Starting point is 00:14:59 Does that make sense? It's like our little kids with sensory issues, right? And they're always hit. They hit. They're constantly touching and getting into things. They're being too rough with the new baby or you, right? And so it's not about giving a consequence or managing their behavior. It's about recognize they have sensory needs that they're seeking, but right now they're doing it in a negative way. So when I look at that child and say, hey, I know what's going on. Your body's craving sensory pressure right now. You're doing it in a way that gets you in trouble. But what if we built you an obstacle course? What if we got you involved in gymnastics and taekwondo and swimming because we know you're not going to do well with team sports because most of your kids aren't.
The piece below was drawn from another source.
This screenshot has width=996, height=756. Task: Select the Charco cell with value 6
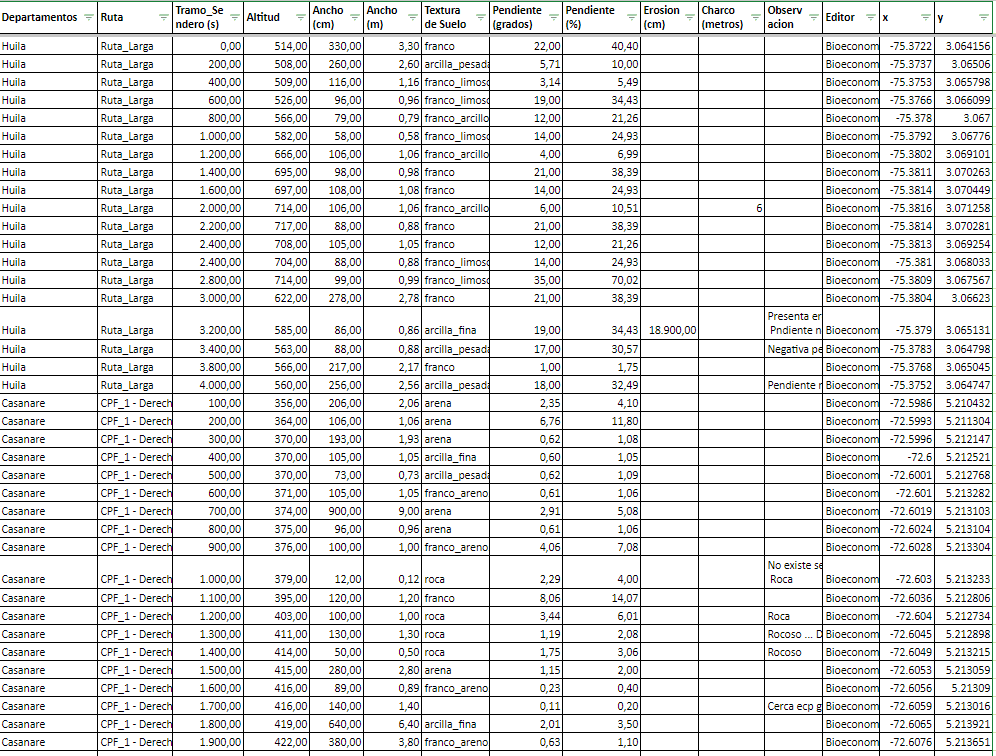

Starting point is 00:15:48 So get them involved. Play to their strengths. Why do they have to do a team sport? Just because you did that, you think, well, it'd be a great way for them to make friends. Maybe. But, watch, I'm going to hit this one. Maybe they don't want to have a lot of friends. Maybe you want
Starting point is 00:16:05 friends, but maybe they're happy doing individual sports because they can focus better and they can be in control of it. Observe your kids, know your kids, give them tools to succeed. That will change their behavior very, very quickly. Here's another thing you can do. Listen to our programs and go through them because we show you step by step. We know COVID-19 is hitting, so we'd slash the price of 66% on our programs. So if you go to celebratecalm.com, you will find a special sale and you'll find a phone consultation with me. That's a little bit more expensive because it's my time. I've done this a long time and I cut through the clutter and it's worth it. But you can listen, you can get like 30 hours worth of instruction from me, right? For a really good price that's less than the cost of like one
Starting point is 00:16:57 or two trips to a therapist, right? And it's awesome. If you need help financially, ask our son Casey. It's C-A-S-E-Y at CelebrateCalm.com and tell him about your situation of your family and we'll help you. We'll come up with the right products and within your budget and we'll make it work for you because we want to help you and we want, look, we don't want, this doesn't have to be so hard. Parenting is hard, but it doesn't have to be that hard. It's hard because we're trying to control the behavior of other human beings instead of controlling ourselves and giving kids tools and showing them how to do this, right? Does that make sense? So thank you for listening. Thank you for being involved. Thank you for being a good parent. I get it. It's really difficult with the
Starting point is 00:17:43 strong-willed kids. Our job is to give you tools, to give you tools so you can go step by step and find out you can actually enjoy these kids again. And every day doesn't have to be discipline, discipline, consequence, consequence, because you've proactively given them tools. Okay. Love you guys. Talk to you soon. Bye-bye.